La situation humanitaire continue de se détériorer alors que les températures estivales atteignent 38°C. Les statistiques du Programme alimentaire mondial montrent que 92% de la population de Gaza fait face à une insécurité alimentaire aiguë. À l’hôpital Nasser de Khan Younis, la Dre Amira Safadi a décrit le traitement d’enfants souffrant de malnutrition avancée. « Nous avons des antibiotiques pour peut-être deux semaines encore. Après cela, de simples infections deviendront mortelles. »
Le secrétaire d’État américain Blinken a publié une déclaration soutenant le « droit d’Israël à secourir les otages » tout en exhortant à prendre « toutes les mesures possibles pour protéger les civils. » Le soutien du Congrès montre des signes de fracturation, le sénateur Chris Murphy appelant à des conditions sur l’aide militaire lors de l’audience du Comité des relations étrangères d’hier.
La réaction européenne a été plus critique. Le chef de la politique étrangère de l’UE, Josep Borrell, a décrit l’opération comme « potentiellement catastrophique pour les civils » tout en appelant à des pauses humanitaires immédiates. Pendant ce temps, des manifestations ont éclaté dans les principales capitales européennes, avec environ 75 000 manifestants rassemblés à Londres.

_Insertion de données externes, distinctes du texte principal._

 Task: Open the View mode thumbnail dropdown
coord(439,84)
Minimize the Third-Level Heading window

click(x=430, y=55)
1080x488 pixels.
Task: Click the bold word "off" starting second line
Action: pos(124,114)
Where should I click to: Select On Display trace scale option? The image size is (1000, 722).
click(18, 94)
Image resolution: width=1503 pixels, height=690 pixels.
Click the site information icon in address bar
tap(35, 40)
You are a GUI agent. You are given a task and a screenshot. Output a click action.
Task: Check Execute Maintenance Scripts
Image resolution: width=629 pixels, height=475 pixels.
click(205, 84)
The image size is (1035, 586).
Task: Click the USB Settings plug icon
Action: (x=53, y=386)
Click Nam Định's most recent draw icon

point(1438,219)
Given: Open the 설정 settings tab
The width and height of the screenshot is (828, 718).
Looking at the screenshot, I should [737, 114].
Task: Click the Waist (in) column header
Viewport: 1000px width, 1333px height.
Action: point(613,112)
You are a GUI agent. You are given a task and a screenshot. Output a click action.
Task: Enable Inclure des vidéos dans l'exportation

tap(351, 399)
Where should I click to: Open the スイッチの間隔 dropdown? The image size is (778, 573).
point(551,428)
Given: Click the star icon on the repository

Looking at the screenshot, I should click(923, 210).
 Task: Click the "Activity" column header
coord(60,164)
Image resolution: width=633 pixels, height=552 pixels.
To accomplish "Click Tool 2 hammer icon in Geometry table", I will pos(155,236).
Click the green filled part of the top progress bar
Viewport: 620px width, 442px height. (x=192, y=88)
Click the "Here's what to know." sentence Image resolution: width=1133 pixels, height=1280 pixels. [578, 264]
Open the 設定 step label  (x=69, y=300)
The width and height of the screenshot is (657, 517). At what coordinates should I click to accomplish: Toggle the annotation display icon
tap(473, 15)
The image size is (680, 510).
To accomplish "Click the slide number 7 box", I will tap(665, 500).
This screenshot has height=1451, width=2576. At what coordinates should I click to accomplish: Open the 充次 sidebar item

Le changement tactique intervient après que les renseignements israéliens auraient intercepté des communications suggérant que le Hamas a déplacé des otages vers de nouveaux emplacements dans le centre de Gaza. Des sources de la défense s’exprimant sous couvert d’anonymat m’ont indiqué que l’opération cible trois complexes spécifiques où des otages pourraient être détenus.
Pour les familles des otages, cette opération représente à la fois de l’espoir et de la terreur. « Chaque bombe que nous entendons pourrait tuer nos proches », a déclaré Rachel Goldberg, dont le fils Hersh est détenu depuis le 7 octobre. J’ai rencontré régulièrement des familles d’otages, témoignant de leur attente angoissante qui s’est transformée de jours en mois en près de deux ans.
Des responsables égyptiens ont exprimé leur frustration face à l’effondrement des négociations. « Nous étions à quelques heures d’un accord le mois dernier », m’a confié un haut diplomate égyptien au Caire la semaine dernière. « Maintenant, nous sommes revenus à la case départ, avec plus de souffrances de tous côtés. »
Cette opération se déroule dans un contexte d’escalade régionale. Le Hezbollah a tiré environ 40 roquettes sur le nord d’Israël hier, tandis que les Houthis au Yémen continuent d’attaquer les navires en mer Rouge. Le Commandement central américain a confirmé le déploiement de systèmes de défense aérienne supplémentaires en Israël cette semaine.
Dans les rues de Gaza, ce calcul militaro-politique n’offre que peu de réconfort. À l’aile restante de l’hôpital Al-Shifa, le Dr Nasser Ahmed m’a montré une salle remplie d’enfants souffrant de malnutrition et de blessures non traitées. « Nous effectuons des opérations chirurgicales sans anesthésie », a-t-il déclaré. « Le monde nous regarde utiliser des lampes de téléphone pendant les opérations quand les générateurs tombent en panne. »
L’armée israélienne estime que l’opération durera plusieurs semaines. Mais debout au milieu des ruines de ce qui était autrefois le quartier commercial de Gaza, il est difficile d’imaginer ce qui restera. Cette guerre a déjà redessiné des cartes, détruit des générations d’infrastructures et créé des blessures qui ne guériront peut-être jamais.
Alors que la nuit tombe et que les frappes aériennes continuent, la question demeure de savoir si la pression militaire garantira la libération des otages ou poussera leurs ravisseurs vers des mesures plus désespérées. Pour des millions de personnes prises dans ce conflit, demain n’apporte que plus d’incertitude et de peur.